Child verification in the Indian context: India’s recently passed data protection law holds that children should provide “verifiable consent” from their parents or guardians for their personal data to be processed. At MediaNama’s PrivacyNama conference earlier this year, public policy professional Manasa Venkatraman suggested different methods for platforms to consider, that balance the privacy of both parents and guardians in data processing situations. For example, ephemeral and tokenised verification systems are being considered by France’s privacy regulator:

“They’re working with a think tank slash privacy expert, cryptography expert to devise a system where the age verification question is actually a challenge that’s posed to the minor. And it’s a cryptographic question-and-answer kind of challenge, there is a certain amount of friction. But it’s, if it’s answered correctly, then the assumption is that an individual over the age of majority would have only known the answer to this kind of question. For the life of me, I couldn’t figure out I couldn’t find an example of what this challenge would be. But that’s the idea. It’s also ephemeral and tokenized, meaning that only a hash is shared between the third-party verifier and the platform to which the minor seeks access.”

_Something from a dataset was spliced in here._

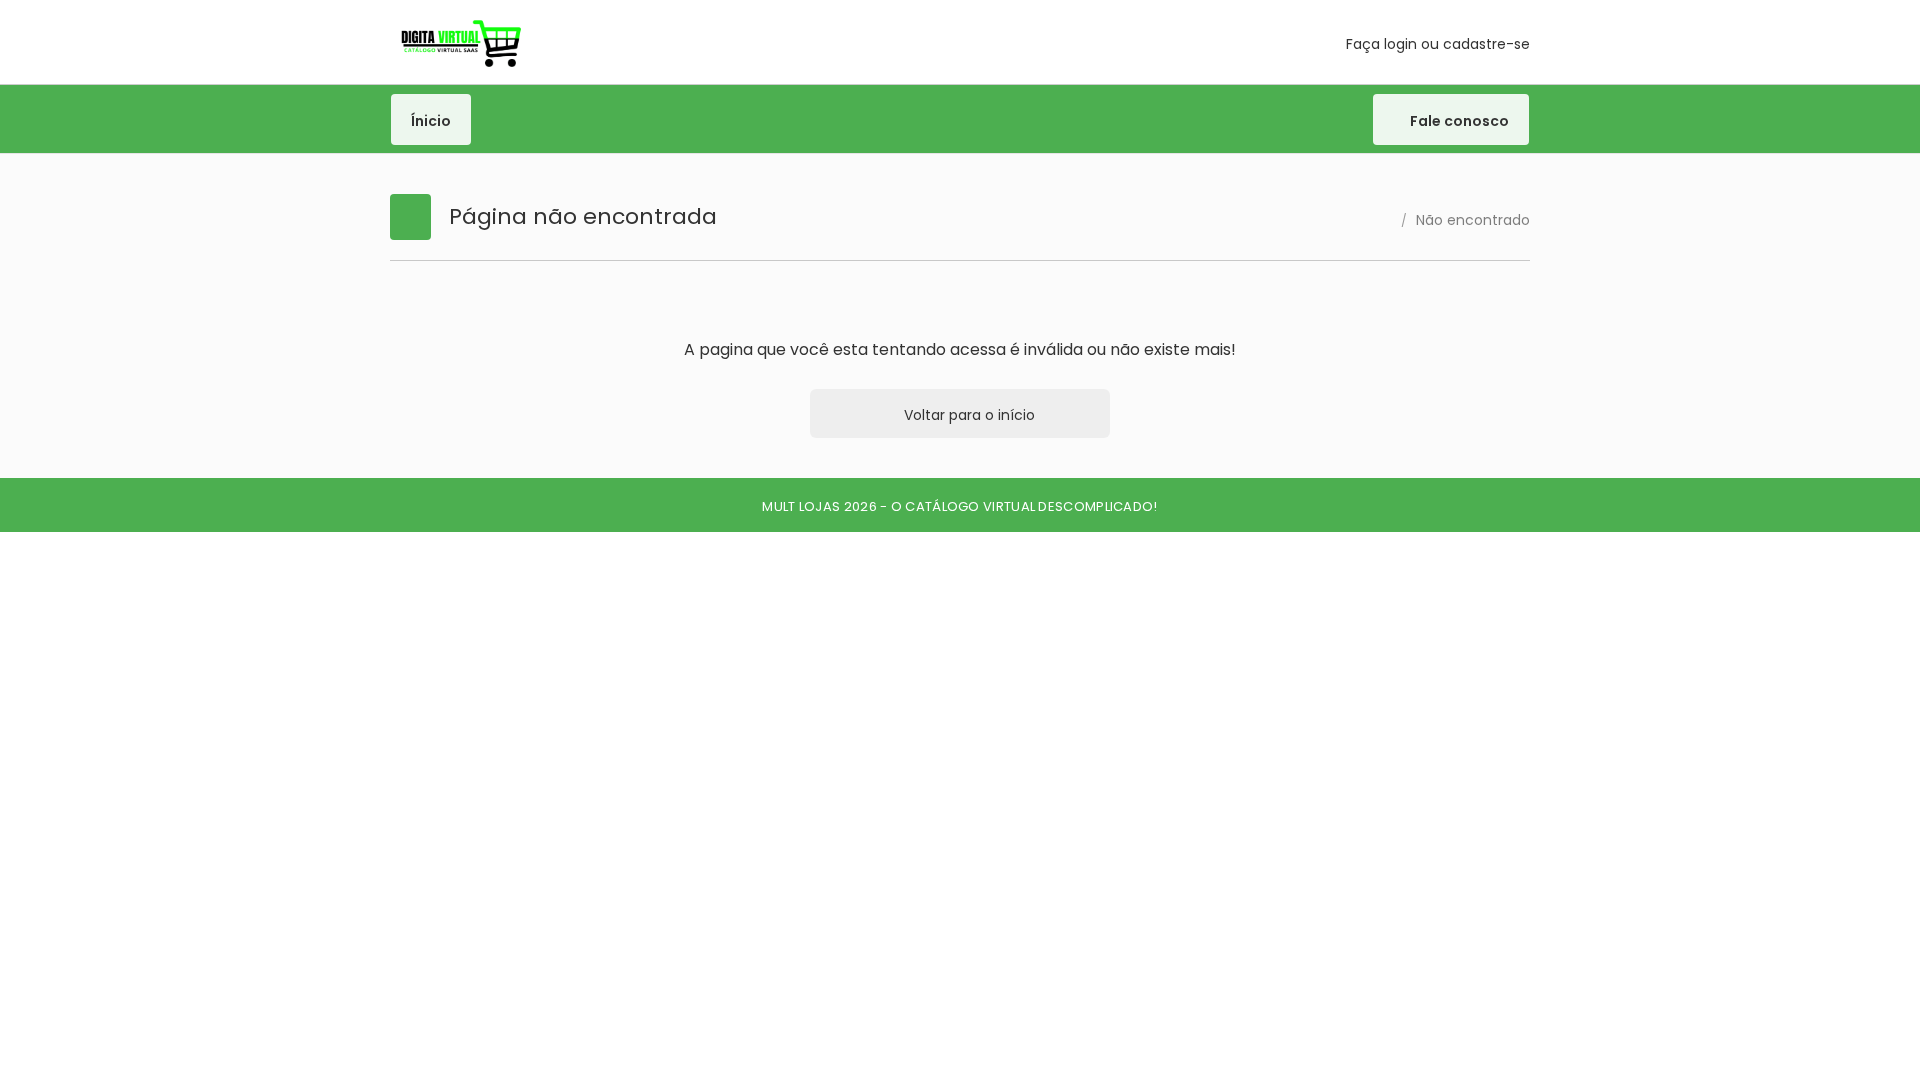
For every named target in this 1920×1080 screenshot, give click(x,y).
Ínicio (431, 121)
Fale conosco (1458, 121)
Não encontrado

Uthara Ganesh’s Snap added that platforms should think about the trade-offs of different age verification measures:

“There’s self-disclosure, which is easily circumventable [by children]. The second is, of course, ID-based verification, which we know, of course, has data privacy risks, but then also the trade-off there is that some people may not even have IDs. There’s an access versus accuracy trade-off there. The third is, of course, using biometrics of some sort, which some experts think actually might be quite fine from an accuracy perspective, but then there are variances because of things like skin color and your physical features, etc.”